Sitting, Waiting, and Reflecting.

Right now I'm sitting in the airport waiting on the about the fifth option they've given us. We don't know if we'll make our connecting flight. We'll see if we can make it.
So, this weekend Mommy and myself headed down to MS. One of my best friends growing up, Duke, was getting married. I am so happy now that we decided to come. I really think it meant a lot to him for us to come. Him and Jennifer came up and thanked me and Mom especially. It was also good to see the rest of his family. I love Southern weddings! I plan on doing mine that way. It was such a refreshingly simple wedding. She had a nice cream colored chiffon dress. The bridesmaids wore green silk dresses with cream colored flowers. The reception was finger foods a cake cutting and mingling. This is my favorite type of wedding. *These opinions are mine and are not directed at any northerner in specific* I hate how at weddings up here people have to have these big long drawn out receptions with dancing and a sit down meal and a long line of activities. Guests have graced you with their presence already and you want them to stay for all that. Weddings like that make everybody tired especially the bride and groom and they are ready to leave and have time to themselves. I am having this type of reception and Abbi agrees.

I don't care what anybody says, Mississippi (not Alabama or Arkansas) accents are so pleasant to hear. It's not a red neck accent, it's a slow old south accent and I love it. Fixin' to and Ya'll are awesome words/phrases!
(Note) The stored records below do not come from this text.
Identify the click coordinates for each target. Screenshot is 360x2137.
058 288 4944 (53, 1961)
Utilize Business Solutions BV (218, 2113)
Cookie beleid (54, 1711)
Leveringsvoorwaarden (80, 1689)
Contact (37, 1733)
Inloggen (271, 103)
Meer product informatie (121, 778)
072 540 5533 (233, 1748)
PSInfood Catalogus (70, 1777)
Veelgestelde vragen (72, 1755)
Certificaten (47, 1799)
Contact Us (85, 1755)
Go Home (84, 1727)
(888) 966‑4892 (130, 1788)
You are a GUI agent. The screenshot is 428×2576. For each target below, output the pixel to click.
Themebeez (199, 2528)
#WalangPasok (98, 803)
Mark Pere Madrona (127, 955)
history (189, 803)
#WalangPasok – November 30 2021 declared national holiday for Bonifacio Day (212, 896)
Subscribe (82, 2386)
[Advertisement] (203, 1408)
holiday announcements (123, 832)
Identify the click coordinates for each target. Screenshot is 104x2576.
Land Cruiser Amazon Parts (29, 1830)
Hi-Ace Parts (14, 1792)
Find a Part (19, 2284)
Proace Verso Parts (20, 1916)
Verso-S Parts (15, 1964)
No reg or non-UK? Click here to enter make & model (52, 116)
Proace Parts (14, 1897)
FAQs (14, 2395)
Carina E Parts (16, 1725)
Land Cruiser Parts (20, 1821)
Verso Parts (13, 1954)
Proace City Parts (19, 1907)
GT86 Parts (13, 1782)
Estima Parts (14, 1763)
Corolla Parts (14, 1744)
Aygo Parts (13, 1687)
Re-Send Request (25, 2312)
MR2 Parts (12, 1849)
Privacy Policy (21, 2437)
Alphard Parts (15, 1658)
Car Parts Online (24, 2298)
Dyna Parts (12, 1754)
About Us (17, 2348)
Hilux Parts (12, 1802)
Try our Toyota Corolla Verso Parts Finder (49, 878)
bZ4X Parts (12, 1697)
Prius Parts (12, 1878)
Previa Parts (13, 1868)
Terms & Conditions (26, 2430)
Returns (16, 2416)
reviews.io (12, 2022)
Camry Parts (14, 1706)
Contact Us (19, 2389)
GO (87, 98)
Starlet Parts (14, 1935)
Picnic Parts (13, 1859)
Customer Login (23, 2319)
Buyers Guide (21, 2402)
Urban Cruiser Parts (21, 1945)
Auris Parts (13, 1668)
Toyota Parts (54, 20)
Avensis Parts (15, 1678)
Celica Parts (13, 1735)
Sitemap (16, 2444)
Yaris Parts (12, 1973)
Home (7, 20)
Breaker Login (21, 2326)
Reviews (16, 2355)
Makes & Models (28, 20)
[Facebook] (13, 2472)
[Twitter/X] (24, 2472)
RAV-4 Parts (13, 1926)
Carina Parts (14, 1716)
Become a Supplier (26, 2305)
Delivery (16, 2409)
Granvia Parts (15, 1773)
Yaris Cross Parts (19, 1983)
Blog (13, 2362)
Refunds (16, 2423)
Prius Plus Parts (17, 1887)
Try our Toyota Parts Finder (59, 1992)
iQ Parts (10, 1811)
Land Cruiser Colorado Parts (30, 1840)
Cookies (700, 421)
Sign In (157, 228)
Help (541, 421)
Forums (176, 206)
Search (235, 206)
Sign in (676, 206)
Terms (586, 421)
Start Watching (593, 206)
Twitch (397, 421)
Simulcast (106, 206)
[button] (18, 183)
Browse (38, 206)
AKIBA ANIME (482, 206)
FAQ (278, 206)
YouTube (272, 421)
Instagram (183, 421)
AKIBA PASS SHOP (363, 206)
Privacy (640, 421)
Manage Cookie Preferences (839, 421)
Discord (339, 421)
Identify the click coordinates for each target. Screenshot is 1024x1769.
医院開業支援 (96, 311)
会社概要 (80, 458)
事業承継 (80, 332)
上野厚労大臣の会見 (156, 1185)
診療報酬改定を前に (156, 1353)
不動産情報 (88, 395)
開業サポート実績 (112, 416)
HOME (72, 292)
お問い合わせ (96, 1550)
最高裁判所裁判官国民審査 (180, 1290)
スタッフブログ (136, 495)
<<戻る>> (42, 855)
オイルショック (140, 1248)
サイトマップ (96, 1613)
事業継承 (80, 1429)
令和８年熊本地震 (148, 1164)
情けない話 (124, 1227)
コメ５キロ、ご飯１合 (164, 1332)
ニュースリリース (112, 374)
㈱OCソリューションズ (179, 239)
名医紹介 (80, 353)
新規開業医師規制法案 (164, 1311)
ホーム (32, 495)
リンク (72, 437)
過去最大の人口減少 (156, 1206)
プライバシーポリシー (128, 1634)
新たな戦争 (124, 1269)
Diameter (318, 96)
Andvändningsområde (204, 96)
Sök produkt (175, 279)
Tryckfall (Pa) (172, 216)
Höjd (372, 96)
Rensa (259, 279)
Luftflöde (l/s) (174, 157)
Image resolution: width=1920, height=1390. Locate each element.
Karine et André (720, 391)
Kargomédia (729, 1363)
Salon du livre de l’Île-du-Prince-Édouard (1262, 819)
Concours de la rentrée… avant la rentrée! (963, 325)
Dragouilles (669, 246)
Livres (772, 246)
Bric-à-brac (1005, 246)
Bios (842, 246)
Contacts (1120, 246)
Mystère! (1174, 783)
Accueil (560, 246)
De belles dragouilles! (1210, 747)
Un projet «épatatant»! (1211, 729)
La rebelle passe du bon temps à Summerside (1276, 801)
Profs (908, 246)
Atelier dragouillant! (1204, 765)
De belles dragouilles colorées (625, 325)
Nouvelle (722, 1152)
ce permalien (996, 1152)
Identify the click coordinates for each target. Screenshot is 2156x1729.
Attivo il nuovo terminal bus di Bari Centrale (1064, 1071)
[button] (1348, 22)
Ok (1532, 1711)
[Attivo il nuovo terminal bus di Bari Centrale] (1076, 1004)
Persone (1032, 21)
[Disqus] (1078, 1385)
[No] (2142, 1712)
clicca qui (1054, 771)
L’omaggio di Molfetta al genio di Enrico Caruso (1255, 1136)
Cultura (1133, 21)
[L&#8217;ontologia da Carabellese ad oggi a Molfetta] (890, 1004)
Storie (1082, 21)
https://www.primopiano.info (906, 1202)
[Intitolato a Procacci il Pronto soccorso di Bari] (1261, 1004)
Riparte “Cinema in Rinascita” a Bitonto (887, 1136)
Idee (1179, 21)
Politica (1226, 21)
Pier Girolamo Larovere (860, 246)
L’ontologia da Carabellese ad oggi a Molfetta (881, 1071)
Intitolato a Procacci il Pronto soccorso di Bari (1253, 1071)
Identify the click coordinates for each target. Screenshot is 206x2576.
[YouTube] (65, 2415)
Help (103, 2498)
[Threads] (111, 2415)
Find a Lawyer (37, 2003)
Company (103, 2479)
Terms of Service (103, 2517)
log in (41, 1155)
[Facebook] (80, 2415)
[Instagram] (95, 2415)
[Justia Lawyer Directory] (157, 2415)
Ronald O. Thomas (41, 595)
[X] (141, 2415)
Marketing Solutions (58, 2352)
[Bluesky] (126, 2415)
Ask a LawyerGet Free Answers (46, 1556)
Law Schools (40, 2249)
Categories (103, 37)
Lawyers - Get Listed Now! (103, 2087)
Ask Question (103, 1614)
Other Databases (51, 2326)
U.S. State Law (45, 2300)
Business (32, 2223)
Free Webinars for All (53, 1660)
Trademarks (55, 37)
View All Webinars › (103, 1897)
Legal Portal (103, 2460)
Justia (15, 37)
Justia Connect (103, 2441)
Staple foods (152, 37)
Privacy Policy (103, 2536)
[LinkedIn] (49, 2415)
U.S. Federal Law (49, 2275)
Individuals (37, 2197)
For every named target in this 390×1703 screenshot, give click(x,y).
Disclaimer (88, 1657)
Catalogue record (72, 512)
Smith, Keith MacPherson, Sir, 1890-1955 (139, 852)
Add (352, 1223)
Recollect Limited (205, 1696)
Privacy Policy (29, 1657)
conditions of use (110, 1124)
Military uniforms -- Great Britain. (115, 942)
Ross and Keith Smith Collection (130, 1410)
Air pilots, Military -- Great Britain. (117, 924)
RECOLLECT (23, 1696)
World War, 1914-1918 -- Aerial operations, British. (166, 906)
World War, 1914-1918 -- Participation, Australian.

So, while I was there I visited my old house and it was the weirdest feeling. The place I grew up in looked so different. It felt so weird to walk into my house and it not be my house anymore. I also made my way down to the creek. Behind our old house we had this awesome beautiful field and then a forest of pine trees and then a big creek. It was such a feeling of nostalgia walking down the field. Then, what I thought would happen would, I could not resist the urge to take off my flip flops. I was going through the grass, mud, thorns, and sand barefoot. I don't know why but even with all the pain it caused on walks as a child, I wanted to go barefoot. I even liked the pain to an extent because I felt freer without them. It felt just like I was a little kid again. I saw tadpoles and a deer and I found some clay in the creek. I loved growing up with that in my backyard. I came up from the walk all muddy and it was wonderful. I can be girly but I love getting muddy. It was interesting to think about growing up there. I really didn't have many friends but I still liked being with my family. People in school didn't wanna be friends with me because I was the pastors kid ("christian school", yeah right). It was a small town and people can be ignorant. My church family wasn't like this fortunately. I did have some homeschooling friends sometimes. I had great summers with them and my siblings. Staying out until the sunset and going out in the field and making forts. I remember one time Daddy jumped on hay bails with us and we played tag. We had this really cool fort at the creek too, it was our own private beach. Then there were the days spent at the pool. We played so many different games all together and got sooooooo tan. Then there were the rainy days in the attic when we played spies or orphans. It was kinda sad being back there but in a way it was cool also. It is sad to think that being a little kid was over but I should also be thankful that I had such a cool childhood. People up here may make fun of the south and act like people there are ignorant but that is a form of ignorance. It also bugs the crap out of me when people make fun of southern accents. Weall have accents in case you haven't noticed, we just can't hear them because we live around our native accent.

It was a good visit and it was good to see the local things. Even though I don't live Mississippi anymore I loved being there for when I was. I am just in a different part of life now. Life is full of changes and I need to live with it. This makes me think of one thing that will never change. God. It is scary to think about how many changes I will have to make in life, the state of the environment, our countries economy, foreign policy (especially if Obama takes over), school and loans, dating the right person that God has for me. In all this crazyness, I know that God is the only truly comforting thing. He has an eternal promise and when believers are in heaven together, there will be perfect fellowship and no problems or pain or tears. Remember God's enduring promise.

1 comment:

sUsAn said...

What a reflective trip you had! :) My wedding reception was quite simple with cake and finger foods...no dancing. I loved it! We sang hymns as part of the ceremony too. It makes those hymns even more special when we sing them in church now too.